SimiTree compliance experts recommend home health and hospice agencies, physician practices, inpatient rehabilitation facilities, and others operating behavioral health programs stay abreast of federal and state waivers and requirements, making certain to incorporate timelines into the organization Emergency/Pandemic Planning and COVID-19 Response documentation to ensure a clear relationship between the waivers/requirements, staff training and evidence of documentation.
Medicaid changes ahead
The Centers for Medicare & Medicaid Services (CMS) has quietly been preparing behind the scenes for the eventual end of the PHE, providing guidance and resources in preparation for changes ahead, aimed in particular at providers who receive Medicaid reimbursement.
The expiration of the continuous coverage requirement authorized by the Families First Coronavirus Response Act (FFCRA) will create what CMS describes as the single largest health coverage transition event since the first open enrollment period of the Affordable Care Act.
As a condition of receiving a temporary 6.2 percentage point Federal Medical Assistance Percentage (FMAP) increase under the FFCRA, states have been required to maintain enrollment of nearly all Medicaid enrollees. When the continuous coverage requirement expires, states will have up to 12 months to return to normal eligibility and enrollment operations.
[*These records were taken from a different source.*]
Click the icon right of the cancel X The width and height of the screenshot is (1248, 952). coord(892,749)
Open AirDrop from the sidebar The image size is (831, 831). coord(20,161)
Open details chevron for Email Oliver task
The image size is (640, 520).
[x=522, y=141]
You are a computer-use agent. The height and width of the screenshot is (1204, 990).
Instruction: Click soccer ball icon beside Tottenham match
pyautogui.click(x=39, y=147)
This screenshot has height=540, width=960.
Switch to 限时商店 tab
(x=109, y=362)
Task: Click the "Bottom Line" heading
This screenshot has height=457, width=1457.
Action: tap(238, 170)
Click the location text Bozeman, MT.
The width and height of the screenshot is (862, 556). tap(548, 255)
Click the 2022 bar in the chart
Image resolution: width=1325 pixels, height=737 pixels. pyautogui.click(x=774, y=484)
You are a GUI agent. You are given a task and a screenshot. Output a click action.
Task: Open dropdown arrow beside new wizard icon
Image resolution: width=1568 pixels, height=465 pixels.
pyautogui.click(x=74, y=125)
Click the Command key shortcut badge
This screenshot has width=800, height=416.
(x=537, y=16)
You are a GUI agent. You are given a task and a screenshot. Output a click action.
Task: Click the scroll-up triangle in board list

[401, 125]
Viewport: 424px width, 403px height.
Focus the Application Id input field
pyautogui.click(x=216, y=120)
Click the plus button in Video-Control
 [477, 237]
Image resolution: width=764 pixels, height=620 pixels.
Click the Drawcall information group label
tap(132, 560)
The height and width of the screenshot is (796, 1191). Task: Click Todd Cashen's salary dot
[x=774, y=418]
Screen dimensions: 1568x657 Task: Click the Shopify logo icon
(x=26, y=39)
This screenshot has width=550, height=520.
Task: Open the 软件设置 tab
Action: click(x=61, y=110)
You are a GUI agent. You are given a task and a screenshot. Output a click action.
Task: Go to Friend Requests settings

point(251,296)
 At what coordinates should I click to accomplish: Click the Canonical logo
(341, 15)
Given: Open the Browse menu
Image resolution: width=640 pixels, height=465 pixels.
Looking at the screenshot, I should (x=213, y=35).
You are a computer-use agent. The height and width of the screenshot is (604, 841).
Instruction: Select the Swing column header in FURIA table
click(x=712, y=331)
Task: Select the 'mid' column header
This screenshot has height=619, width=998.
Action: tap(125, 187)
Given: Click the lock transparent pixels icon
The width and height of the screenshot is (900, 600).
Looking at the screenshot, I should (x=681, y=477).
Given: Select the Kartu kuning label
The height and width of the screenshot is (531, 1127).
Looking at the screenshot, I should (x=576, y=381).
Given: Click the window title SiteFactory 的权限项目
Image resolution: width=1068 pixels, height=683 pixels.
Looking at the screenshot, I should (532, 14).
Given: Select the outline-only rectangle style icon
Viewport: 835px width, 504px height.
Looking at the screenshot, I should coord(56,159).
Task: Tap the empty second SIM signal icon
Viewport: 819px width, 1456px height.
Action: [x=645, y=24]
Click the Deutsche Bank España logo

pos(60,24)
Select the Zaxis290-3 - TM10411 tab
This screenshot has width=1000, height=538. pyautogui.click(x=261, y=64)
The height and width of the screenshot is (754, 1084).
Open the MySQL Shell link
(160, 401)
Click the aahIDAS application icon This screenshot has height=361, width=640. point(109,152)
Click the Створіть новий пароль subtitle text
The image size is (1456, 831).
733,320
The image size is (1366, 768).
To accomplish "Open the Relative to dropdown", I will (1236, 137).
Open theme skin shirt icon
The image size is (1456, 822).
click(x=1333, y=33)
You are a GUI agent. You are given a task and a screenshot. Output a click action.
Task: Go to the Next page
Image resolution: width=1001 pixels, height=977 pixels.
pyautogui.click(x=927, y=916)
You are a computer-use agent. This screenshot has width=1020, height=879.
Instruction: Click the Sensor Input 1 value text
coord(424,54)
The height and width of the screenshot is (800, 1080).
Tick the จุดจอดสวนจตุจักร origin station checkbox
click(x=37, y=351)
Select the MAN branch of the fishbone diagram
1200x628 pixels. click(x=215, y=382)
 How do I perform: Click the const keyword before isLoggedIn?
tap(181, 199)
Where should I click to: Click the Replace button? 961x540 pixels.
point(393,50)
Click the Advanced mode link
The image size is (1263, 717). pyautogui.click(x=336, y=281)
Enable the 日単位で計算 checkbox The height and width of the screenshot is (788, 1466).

Additionally, many other temporary authorities adopted by states during the COVID-19 public health emergency (PHE), including Section 1135 waivers and disaster relief state plan amendments (SPAs), will expire at the end of the PHE, and states will need to plan for a return to regular operations across their programs.
In March, CMS launched a new web page providing tools to help partners plan and coordinate the unwinding process. CMS said it will continue to update the Unwinding homepage as new resources and tools are released.